Let’s run the following code to calculate the covariance of your data with different scalings.

cov_scaling <- map(seq(1,100,10), 
               \(x) cov_scale(df,scale=x)) |>
  list_rbind()

Plot the output of cov_scaling. What happens to covariance as the scaling increases? Does the relationship between the variables change?
Instead of scaling the data, let’s now shift the mean of the data within the sequence seq(1,100,10). Plot the relationship again. Why does scaling, but not mean shifting, affect the covariance?

cov_meanshift <- map(seq(1,100,10), 
               \(x) cov_scale(df,mean_shift=x)) |>
  list_rbind()

Given the sensitivity of the covariance to the scale of the data data, reporting a single covariance value would be meaningless. Instead, we need a standardized value that is scale-invariant. Think about how you might devise an equation to standardize the covariance. Hint: try pre-standardizing the variables before calculating covariance.
Modify the find_cov function to find the standardized covariance and then rerun the cov_scaling and cov_meanshift code blocks. Did your function behave as expected? What range of values do the covariances for your mean-shifted and rescaled variables take?

Correlation

Let’s continue the StatQuest by watching Video 2 (Pearson’s Correlation, Clearly Explained!!!).

Josh explained how correlations offer a simple means of testing the linear relationship between two variables, falling between -1 and 1. To get an intuition for detecting linear correlation values in data, let’s start with a fun correlation guessing game. Run the following code block online and set my_guess to your estimate of the data’s correlation. Try re-running the code a few times until you feel confident estimating correlation.

An important concept to parse out is the difference between covariance and correlation. We saw above how scaling the data influenced the covariance between two variables and how, by normalizing your variables, your covariance values always fell between -1 and 1. You have just calculated correlation! Pearson’s correlation is simply the normalized covariance or said another way, covariance between two z-scored variables.

To belabor this point futher, take the function cov_scale and replace your normalized find_cov() function with cor(), R’s inbuilt correlation function. Compare the values with those you calculated using the standardized find_cov.

Finally, Josh highlighted the importance not just of correlation as an estimate of the relationship between two variables, but the degree of confidence we have in that relationship. He showed how, for any two points of data (where the standard deviation of both variables > 0), that the correlation will always equal 1 or -1.

Try this yourself: pass two vectors of length 2 into cor. For example, you might choose c(1,2) and c(-5,20).
As sample size increases, the confidence in the correlation, even if that correlation = 0, also increases. We will explore this idea of confidence now.
Study the function below. Can you explain what each part of the function is doing?
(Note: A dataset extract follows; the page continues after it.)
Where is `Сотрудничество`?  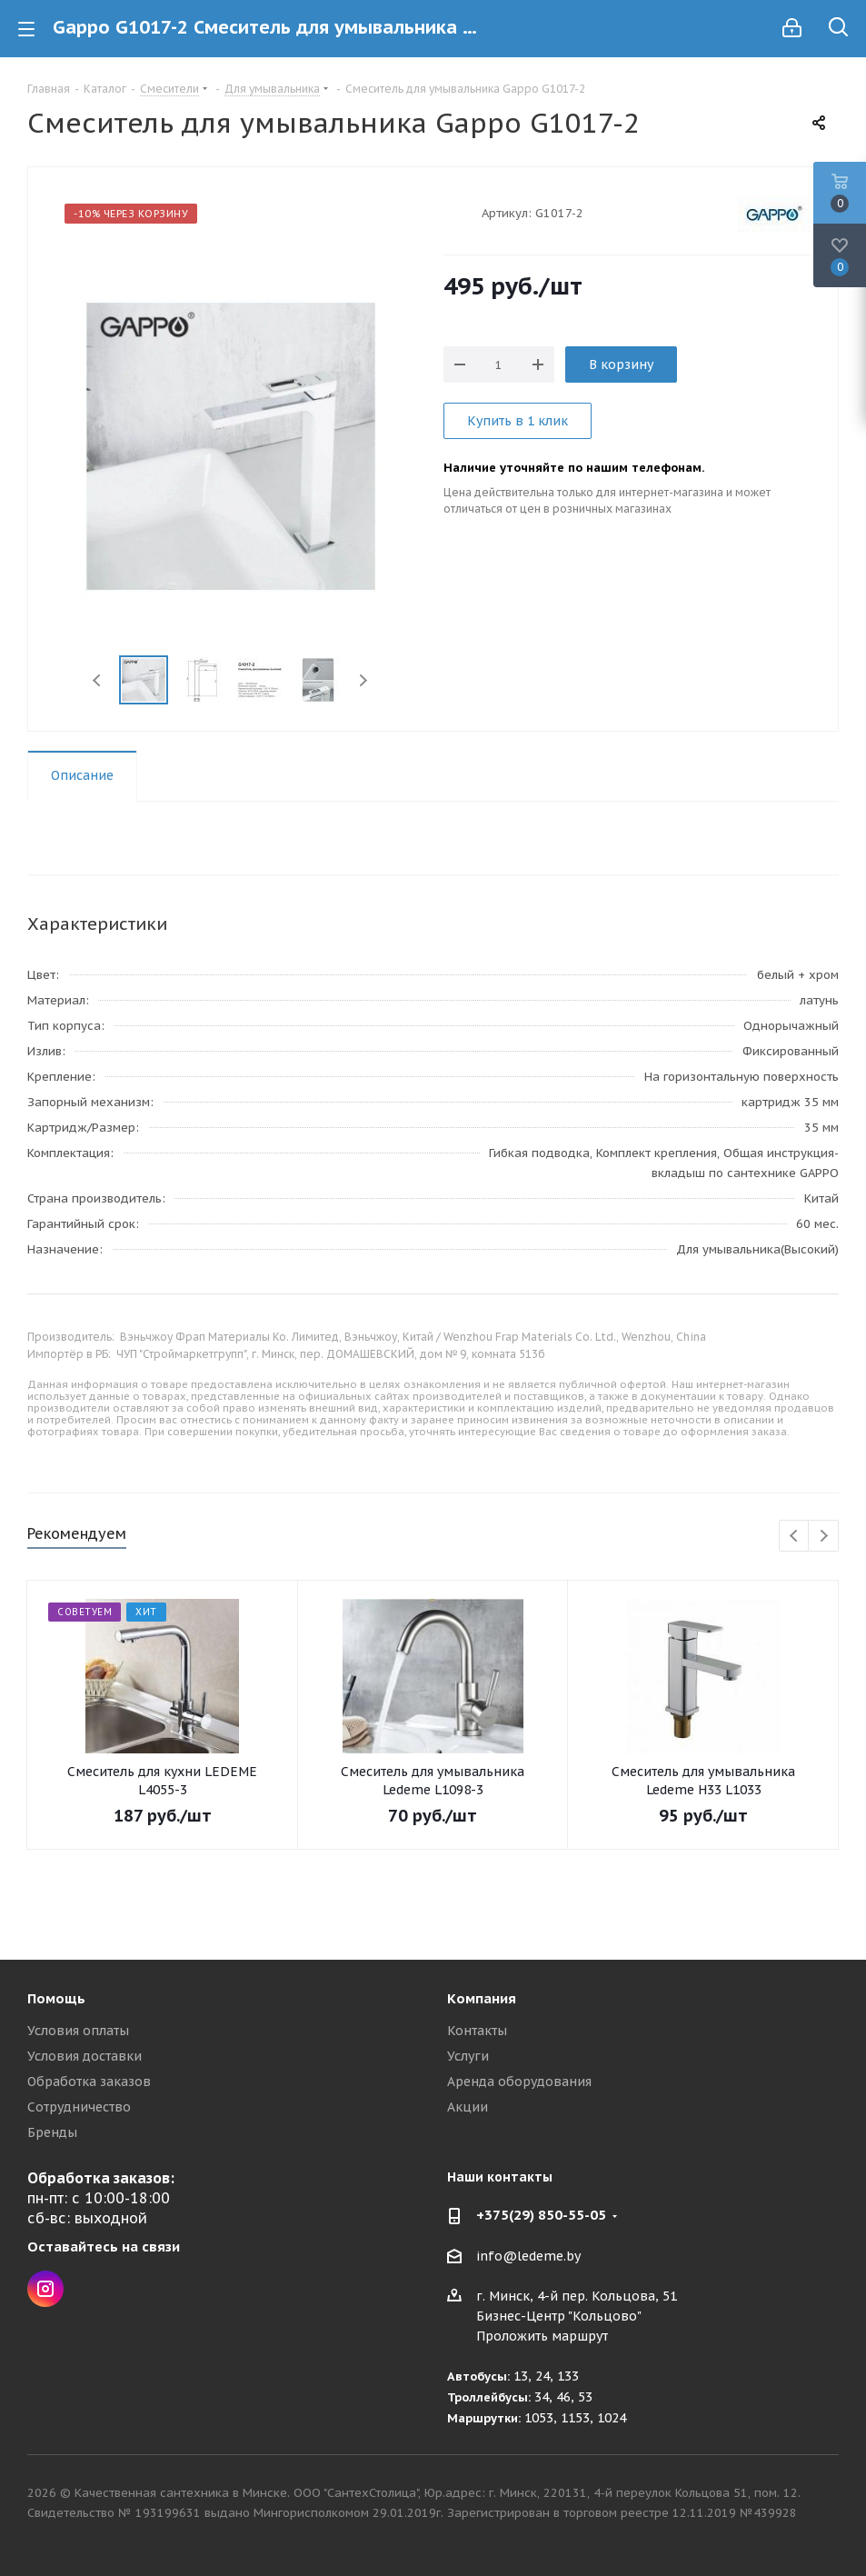 Сотрудничество is located at coordinates (79, 2107).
Copy the code into RStudio and set n, the number of observations, to 5 and run the code, saving the output to an object. You don’t have to specify nruns.

generate_corr_hist <- function(n, nruns = 1000) {
  chance_corrs <- map(1:nruns, \(i) {
    df <- generate_data(n1 = n, mu1 = 0,
                        sd1 = 5, 
                        n2 = n,
                        mu2 = 0,
                        sd2 = 5) 
    
    cor(df[[1]], df[[2]])
  }) |> as.numeric()
  
  tibble(corrs = chance_corrs)
}

Use ggplot to draw a histogram of the values and a density plot with the geom_density argument. You can set bw = (smoothing bandwidth) to make the curve look smooth like you did last week.
Now calculate the probability of finding a correlation value >= 0.5 using methods similar to those you might have used last week. Now calculate the probability of finding a correlation more extreme than 0.5 or -0.5. Make a note of these probabilities
Now set n to 30 and rerun this process. You may wish to create a function to calculate the probability.
Set n to 100 and rerun it one final time. What do you notice about the shape of the histogram and density plots? How are the probability values changing and why is this occurring?
As a bonus exercise, create a plot that overlays all of the density plots onto one graph.